O Poema Infinito: Uma oração sofridamente fodida… [rep]

 

Foda-se, está tudo incompleto. Está tudo incompleto. Foda-se. A vida está irremediavelmente incompleta. Dizem que a vida se completa na morte. Ora foda-se, a vida é o contrário da morte. E a morte é o contrário da vida. E o contrário do contrário é a origem da vida. Não há dicotomia mais absurda. Para além de tudo, Deus fez da morte a sua vingança. Deixemos a ergonomia de Deus em paz. Deixemos a insolvência da eternidade em paz. Deixemos a economia das almas em paz. Deixemos o desespero da paz em paz. Deixemos todas as desilusões em paz. Deixemos a santíssima trindade em paz. Deixemos a guerra em paz. Deixemos a guerra em paz. Deixemos a guerra em paz. Deixemos em paz a brutalidade inusual de um coito severo. Deixemos em paz a virtude de um orgasmo múltiplo e de uma ejaculação precoce. Deixemos em paz as raras ejaculações tardias e os orgasmos funcionais. Deixemos definitivamente em paz a fertilização em vítreo. Deus, dizem os profetas, quis a vontade dominada pela crença. Deus, dizem os teólogos encartados, quis os homens dominados e santos e responsáveis e obedientes e respeitadores e simples e inteligentemente obsessivos pelos gestos simbólicos da abdicação. Deus quer existir na dissidência humana da vacuidade. Deus é um momento eterno. Deus deixou de ser verdadeiro a partir do momento em que me fez mortal.
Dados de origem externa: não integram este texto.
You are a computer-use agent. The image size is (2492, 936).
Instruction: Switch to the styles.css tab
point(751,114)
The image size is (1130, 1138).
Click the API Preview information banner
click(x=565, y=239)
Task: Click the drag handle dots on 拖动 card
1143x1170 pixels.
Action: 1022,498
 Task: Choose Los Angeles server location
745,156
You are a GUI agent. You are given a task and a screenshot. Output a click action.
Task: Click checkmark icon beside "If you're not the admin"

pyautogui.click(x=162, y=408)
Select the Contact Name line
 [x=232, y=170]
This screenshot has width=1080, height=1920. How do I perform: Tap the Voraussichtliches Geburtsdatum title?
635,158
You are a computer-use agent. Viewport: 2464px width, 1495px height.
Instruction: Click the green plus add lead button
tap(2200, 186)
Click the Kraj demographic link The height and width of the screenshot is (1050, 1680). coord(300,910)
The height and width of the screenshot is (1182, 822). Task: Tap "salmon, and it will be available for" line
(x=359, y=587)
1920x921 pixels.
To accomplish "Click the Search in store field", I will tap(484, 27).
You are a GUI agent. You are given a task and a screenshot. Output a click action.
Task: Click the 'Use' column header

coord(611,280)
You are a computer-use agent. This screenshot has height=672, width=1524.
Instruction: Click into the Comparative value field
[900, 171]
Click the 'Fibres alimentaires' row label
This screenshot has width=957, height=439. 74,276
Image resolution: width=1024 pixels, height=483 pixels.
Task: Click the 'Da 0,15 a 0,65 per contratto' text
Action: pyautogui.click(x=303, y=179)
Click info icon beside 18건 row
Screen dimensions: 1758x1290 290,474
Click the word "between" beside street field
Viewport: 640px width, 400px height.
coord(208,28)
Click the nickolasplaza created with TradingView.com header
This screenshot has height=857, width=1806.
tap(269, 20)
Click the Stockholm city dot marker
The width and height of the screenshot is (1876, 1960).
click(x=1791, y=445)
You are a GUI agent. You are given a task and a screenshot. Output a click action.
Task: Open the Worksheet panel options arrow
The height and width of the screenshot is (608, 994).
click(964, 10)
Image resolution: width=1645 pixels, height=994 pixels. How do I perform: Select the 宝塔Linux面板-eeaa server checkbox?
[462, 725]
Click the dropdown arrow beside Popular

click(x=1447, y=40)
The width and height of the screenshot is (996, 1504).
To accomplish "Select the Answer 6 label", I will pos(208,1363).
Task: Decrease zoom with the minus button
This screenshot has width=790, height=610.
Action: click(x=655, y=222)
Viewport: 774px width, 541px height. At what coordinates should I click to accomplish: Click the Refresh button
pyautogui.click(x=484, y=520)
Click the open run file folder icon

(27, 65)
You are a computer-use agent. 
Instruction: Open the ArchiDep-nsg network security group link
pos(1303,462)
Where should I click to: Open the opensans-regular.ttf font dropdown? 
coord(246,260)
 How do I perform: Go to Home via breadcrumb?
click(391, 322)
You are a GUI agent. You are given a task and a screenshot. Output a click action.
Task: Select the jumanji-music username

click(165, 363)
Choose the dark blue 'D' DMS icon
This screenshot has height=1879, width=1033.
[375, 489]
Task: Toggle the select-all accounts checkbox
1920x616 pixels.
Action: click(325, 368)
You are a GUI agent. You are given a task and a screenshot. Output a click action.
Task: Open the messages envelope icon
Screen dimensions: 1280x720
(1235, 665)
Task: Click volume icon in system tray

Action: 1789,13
Deus teve o descaramento de se travestir de serpente. Foda-se, Deus teve de se disfarçar de animal rastejante para nos condenar à condição humana. Deus não desiste da paz em favor da guerra nem da guerra a favor da paz. Deus não desiste da necessidade urgente de ser uma desilusão cada vez mais urgente e insurgente e insolvente e incipiente. Deus fodeu-nos definitivamente a vida eterna afirmando com língua de fogo que era isso que nos oferecia em troca de lhe sermos fiéis. E se há coisa que seja verdadeiramente humana é que os homens são féis a Deus. Muito mais fiéis que Deus o é em relação aos homens e à sua nua humanidade. O Deus de todas as coisas é cada vez mais um Deus de coisa nenhuma.